Chestnut and Flax Seed bread – Sugar/Grain/Yeast Free
Updated: Mar 17
I have experimented with lots of LCHF bread recipes (including many that have come out purple thanks to psyllium husk). I like the dense nutty flavour, like a dark rye bread, but if you are looking for a light, white loaf, this isn't for you!!
Top Tip! – I don’t eat much bread so once cold, I slice this before placing in the freezer.

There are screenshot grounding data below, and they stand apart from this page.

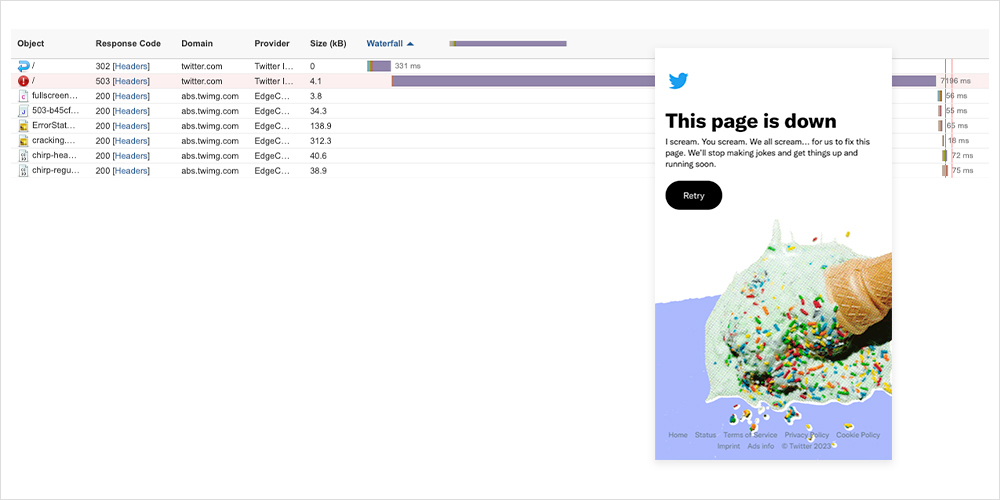The height and width of the screenshot is (500, 1000).
Task: Click the blue redirect arrow icon on 302 row
Action: 24,66
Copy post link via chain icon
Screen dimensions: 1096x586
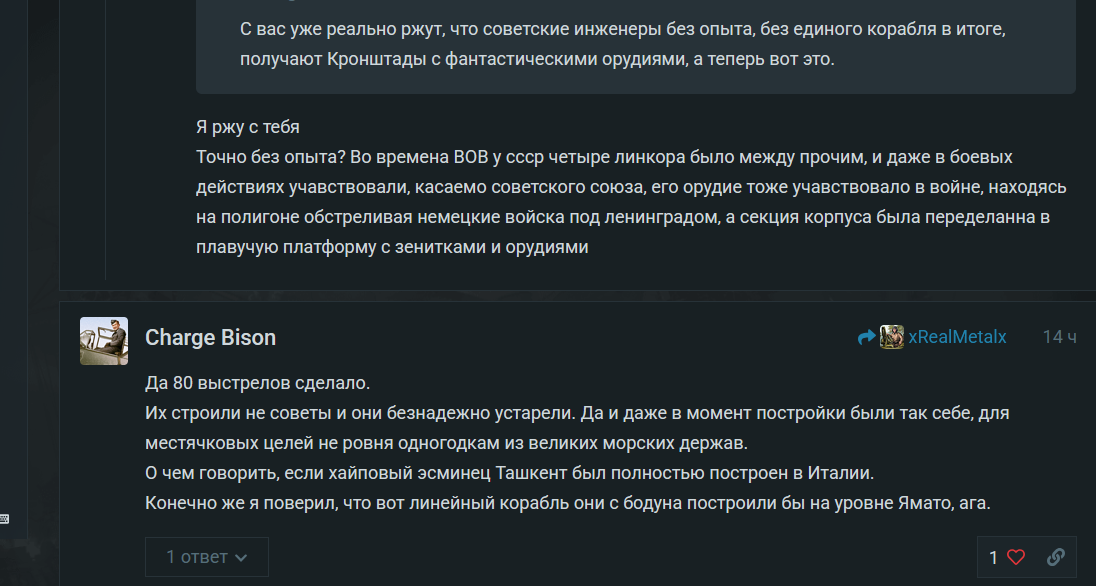[x=1055, y=557]
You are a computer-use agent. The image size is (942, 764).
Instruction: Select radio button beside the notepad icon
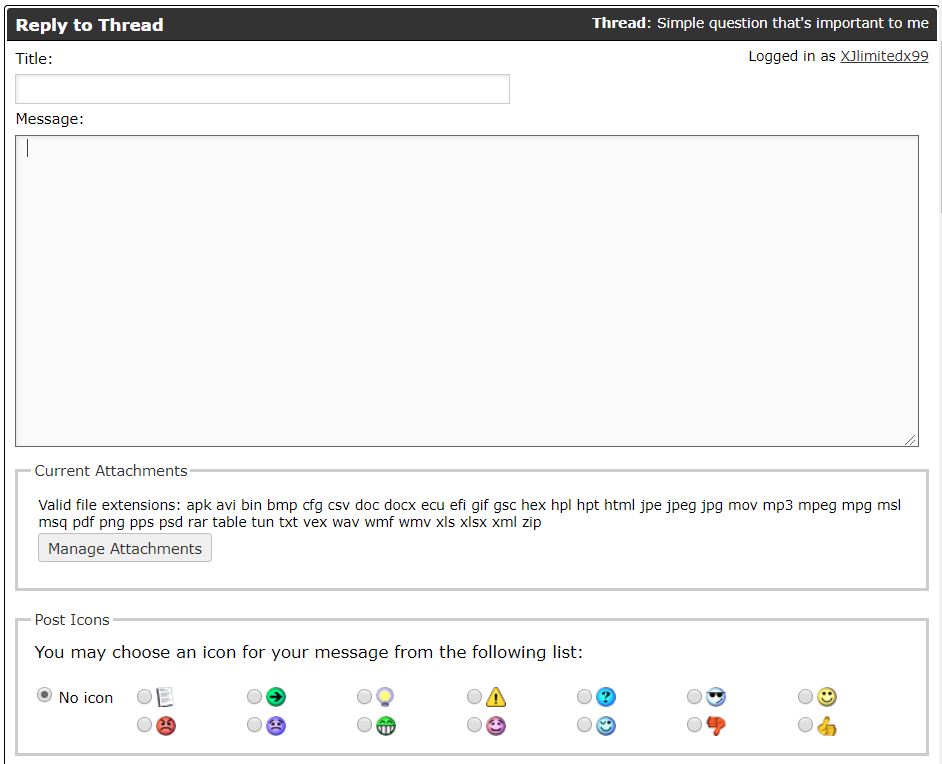pyautogui.click(x=145, y=696)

When I want a slice of bread, I take one out, toast it or leave to defrost if I prefer a sandwich.
Makes 1lb loaf (approx. 8 thick slices)
Nutritional information Per Serving
1.5g net carbohydrates
50g butter or 1 tbsp. coconut oil
3 tbsp. water
125g ground flax seeds or milled mixed seeds
75g ground almonds or almond flour (can also use coconut flour or chestnut flour)
1 tsp baking powder
1 tsp Xanthan Gum
50g mixed seeds
Preheat the oven to 180ºc/gas mark 4.
Beat the butter until soft – if using coconut oil, simply melt and place in your bowl.
Add the eggs and water and continue to beat well.
Mix in all the remaining ingredients, combining well.
Place in your 1lb loaf tin. You can sprinkle with some extra seeds (see 2nd photo) if you prefer. Pop into the oven for 30-40 minutes until golden and firm.
Cool on a cooling rack before slicing.